Be that as it may, the threat by the doctors, if it materializes in the coming days, will be another in a series of doctors’ strikes that is bound to continue in the future as well plunging the health sector into a major crisis with dire consequences to the government. It is therefore incumbent on the Yahapalanaya regime to draw up contingency plans to face up to any eventuality. The current stalemate cannot be allowed to continue indefinitely. The GMOA, it appears, is not going to comedown from its hard line stand on SAITM and the government too cannot be seen to be giving in meekly to the doctors’ demands.

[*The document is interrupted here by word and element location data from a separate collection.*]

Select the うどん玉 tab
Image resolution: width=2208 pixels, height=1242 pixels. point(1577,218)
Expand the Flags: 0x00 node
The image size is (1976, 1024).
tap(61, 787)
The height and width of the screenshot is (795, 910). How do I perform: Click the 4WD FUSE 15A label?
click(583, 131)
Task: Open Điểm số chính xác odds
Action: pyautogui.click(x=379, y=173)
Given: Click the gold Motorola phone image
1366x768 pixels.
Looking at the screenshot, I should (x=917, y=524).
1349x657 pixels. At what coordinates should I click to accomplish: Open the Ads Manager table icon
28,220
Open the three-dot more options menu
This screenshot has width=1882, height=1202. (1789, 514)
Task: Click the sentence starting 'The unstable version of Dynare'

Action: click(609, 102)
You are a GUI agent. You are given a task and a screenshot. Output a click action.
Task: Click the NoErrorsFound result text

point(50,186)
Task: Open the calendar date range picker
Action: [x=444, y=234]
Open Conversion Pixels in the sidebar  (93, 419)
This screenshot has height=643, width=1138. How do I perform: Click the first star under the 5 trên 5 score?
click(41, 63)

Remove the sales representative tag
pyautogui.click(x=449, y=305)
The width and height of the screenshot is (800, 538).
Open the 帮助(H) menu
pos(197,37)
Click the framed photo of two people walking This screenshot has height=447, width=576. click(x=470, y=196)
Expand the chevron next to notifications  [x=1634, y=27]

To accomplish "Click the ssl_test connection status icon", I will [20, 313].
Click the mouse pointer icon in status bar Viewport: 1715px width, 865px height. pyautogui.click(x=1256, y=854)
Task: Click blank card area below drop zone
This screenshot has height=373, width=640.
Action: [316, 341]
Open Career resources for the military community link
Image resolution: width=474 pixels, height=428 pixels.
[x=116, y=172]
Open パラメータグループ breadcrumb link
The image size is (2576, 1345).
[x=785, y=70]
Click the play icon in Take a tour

But what is at stake here is the lives of the patients. Certain GMOA spokesmen have also warned that they will even be forced to withdraw from emergency services, as a last resort, though it is moot if this threat will be carried out short of doctors being lynched by the public. Still, the government would have to look for alternative options if it is not to draw the public wrath towards it.

Health Minister Dr. Rajitha Senaratne has already spoken of a move to split the GMOA and co-opt the rival faction to function during doctors’ strikes in the future. This, no doubt, is bound to exacerbate the problem given the massive manpower resources at the GMOA's disposal. It is here that the Minister's plan to entrust the smooth functioning of the health service (and others) to an individual like Sarath Fonseka could be put to the test. Drastic situations call for drastic remedies.